I HAVE TO ADMIT - YOU ALL REALLY IMPRESSED THE HECK OUT OF ME
THIS WEEK.
In last week’s Tycoon Report article, I mentioned I was starting
a new series about how to invest in private companies.
I also mentioned that in today's article I'd share with you the 3
main questions I ask before investing in any private company (or
any public company for that matter), and I invited you to submit
your top three questions as well.
Boy did you come through! In the past week alone we've received
almost a hundred full and detailed responses from many of you,
offering us your top 3 investing questions. And before I go
forward, I wanted to thank you for making your contribution to
the cause. The questions you submitted were thoughtful, relevant,
and valuable.
Not only have you helped me better understand where I could have
the biggest impact in helping you gain assassin-like precision in
your investment operations, but your feedback has helped me plan
exactly how to teach this subject.
Planning how to teach this topic has been one of the biggest
challenges I've had. Remember, I've debated running this series
for over a year already, and the topic is so big - and the
subject matter so important - that I haven't wanted to screw it
up.
I'm not overstating the case when I say I have so much knowledge
to share with you, I want to do it in the best way possible. So
here's what I came up with.
By the end of this series you will know how to analyze, value,
and negotiate any private business opportunity you're presented
with as an investor.
But investors aren't the only ones who will gain from this
series. Entrepreneurs, those incredible engines of our economic
growth, will be able to apply these lessons as well. Remember,
the principles you use to judge whether to invest in a business
are the same ones you would use if you were starting or running
your own business.
My main point in discussing all of this is to say that, based
upon your incredible feedback this week, the scope of this
endeavor has widened immensely.
The good news is that I'm up to the challenge. And I know that if
we work together, as a team, that we'll all be better off for
having done it.
OK. Are you ready? Let’s dive in.
After reading your feedback, I've decided that the best way to
get the most amount of information to you in the clearest manner
is to break this big lesson into pieces.
Here's what I intend to do: This week I plan to fulfill the
promise I made last week, and share with you the 3 most important
questions you should ask before buying a piece of a private
company.
Since I wanted to add to the scope of this lesson, I've decided
to break out an additional question and share the 4 main
questions I use when judging an investment opportunity. That's
right - I'm going to share with you my full arsenal, no holds
barred.
So here are the four questions, and here is how we plan to
address each of them in the coming weeks:
1. Do I understand the business?
This is the first question you have to ask yourself before you
invest in anything. But when I say "understand the
business", I don't mean a superficial understanding of the
business. Everybody knows that Joe's Pizza Parlor makes pizza
pies.
To really "understand the business" you must know exactly how the
business makes its money and exactly where the business
spends its money. That's the only way you'll ever be able
to properly analyze the company's Profit and Loss
statement.
Last, but not least, you have to know exactly how the business
markets itself. One of the most common mistakes I see new
entrepreneurs make is that they don't have a real marketing plan.

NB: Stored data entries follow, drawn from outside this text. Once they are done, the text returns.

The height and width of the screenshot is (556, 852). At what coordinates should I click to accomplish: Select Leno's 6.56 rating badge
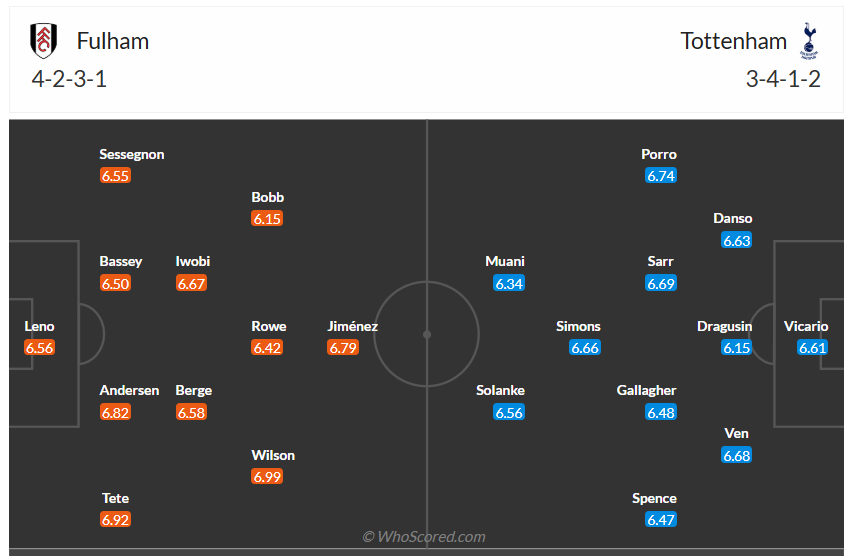coord(40,348)
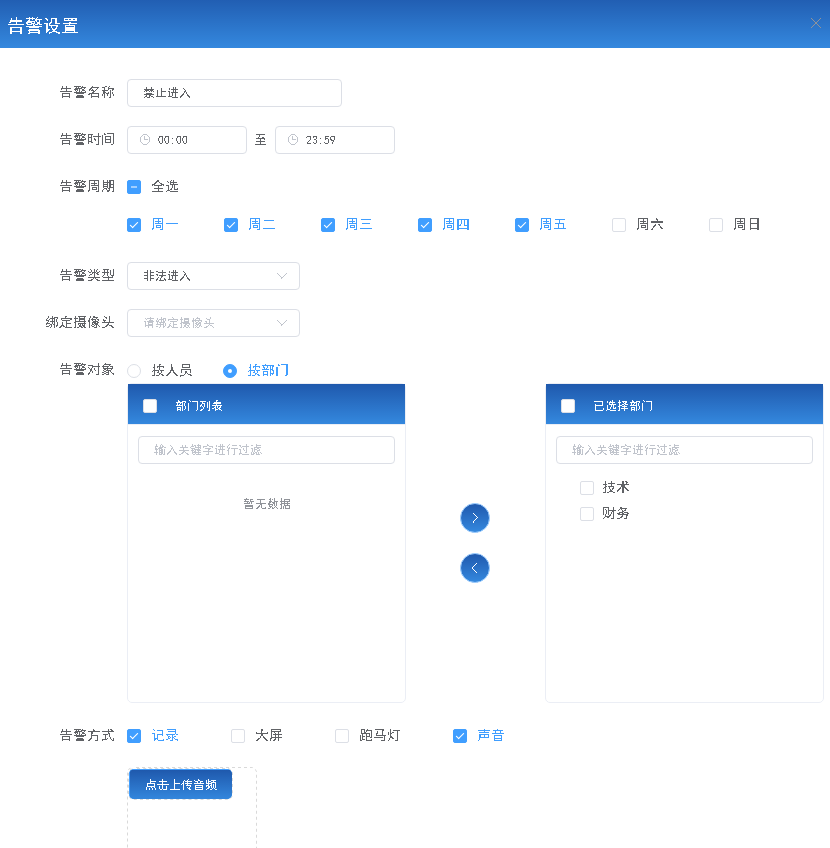
Task: Click header checkbox of 部门列表 panel
Action: [149, 404]
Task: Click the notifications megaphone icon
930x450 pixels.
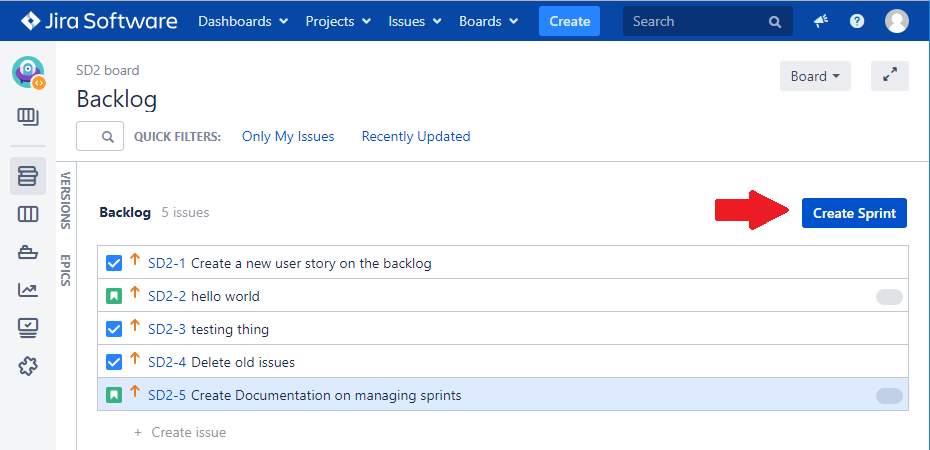Action: point(821,21)
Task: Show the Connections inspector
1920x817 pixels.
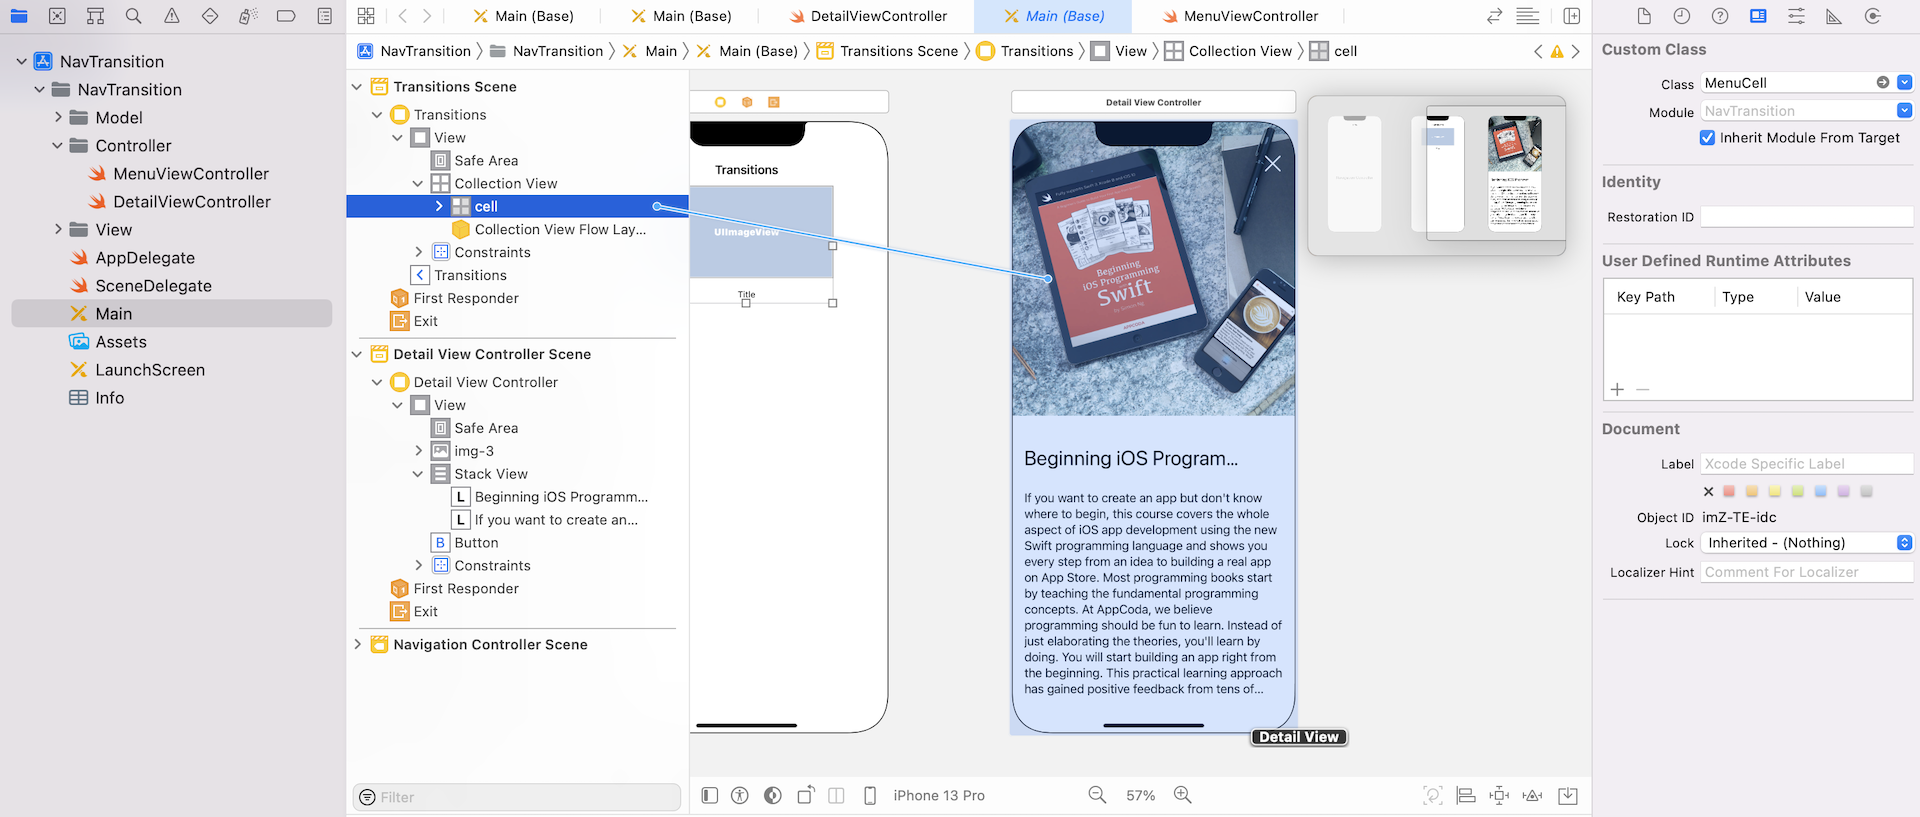Action: (1873, 16)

Sure, many young businesspeople pitching you their ideas will
have what looks like a great marketing plan.
However, unless they can tell you exactly what their lead
acquisition and customer acquisition costs are it is not a true
marketing plan. Period. Many businesspeople will tell you that
it's impossible for them to provide that information to
you. That's BS. Anybody who can't provide you with that
information hasn't thought about marketing their product or
service hard enough, PERIOD.
In the coming weeks, we'll spend time in this section so you
understand how to determine if the person bringing you the idea
understands the business they're asking you to invest in. You'll
have so many questions you'll be able to ask that if they can't
answer them, you don't invest. It's that simple.
2. Am I comfortable with management?
Many of you wrote about trust in management as one of the key
questions you should look at. You were spot on with that
assertion. But how can you tell if the person pitching you the
idea is trustworthy? That's an art in and of itself, and we'll
dive deeper into that in coming weeks also.
One thing is certain: 97% of the investment opportunities I see
are shot down before I even get to this phase of the analysis.
Indeed, if I find a business owner who can withstand my withering
barrage of questions from the "understand the business" section
of my analysis, they've already gone far in earning my
trust.
Of course, they have further to go - and there are things we can
do to help screen them further – but unfortunately, having good
conversations with intelligent, reasonable and humble
entrepreneurs are rare.
3. What is the business worth?
Let us assume that we understand the business and we trust the
person pitching us the idea. Now, we have to determine what the
business is worth.
Many of the companies you'll be asked to invest in are start-ups
(very high risk). Some of the companies you may seek investment
opportunities in may be existing businesses (like Joe's Pizza
Parlor). Either way, you want to make sure that once you get to
this part of the negotiation you'll have a good handle on what
the business is worth.
(PS--You could never determine the worth of a business if you
didn't first "understand the business".)
4. What do I have to pay?
Having a wonderful company to invest in is one thing. Getting it
for a good price is entirely different (try convincing a dealer
to sell you the latest Mercedes 500SL convertible for
$10,000).
Hence, the sole objective here is to quantify the difference
between value and price (what something is worth versus what you
have to pay for it).
Many people will argue that they invested in XYZ Company because,
in their words, it was a "good company". But to invest at the highest level of the game,
you have to be able to differentiate between a good company and a
good price.
There are many great companies out there for you to invest in,
but the more you pay to invest in them the lower your return will
be.
Joe's Pizza Parlor might be a great concept in a great
neighborhood with a great marketing plan and great management.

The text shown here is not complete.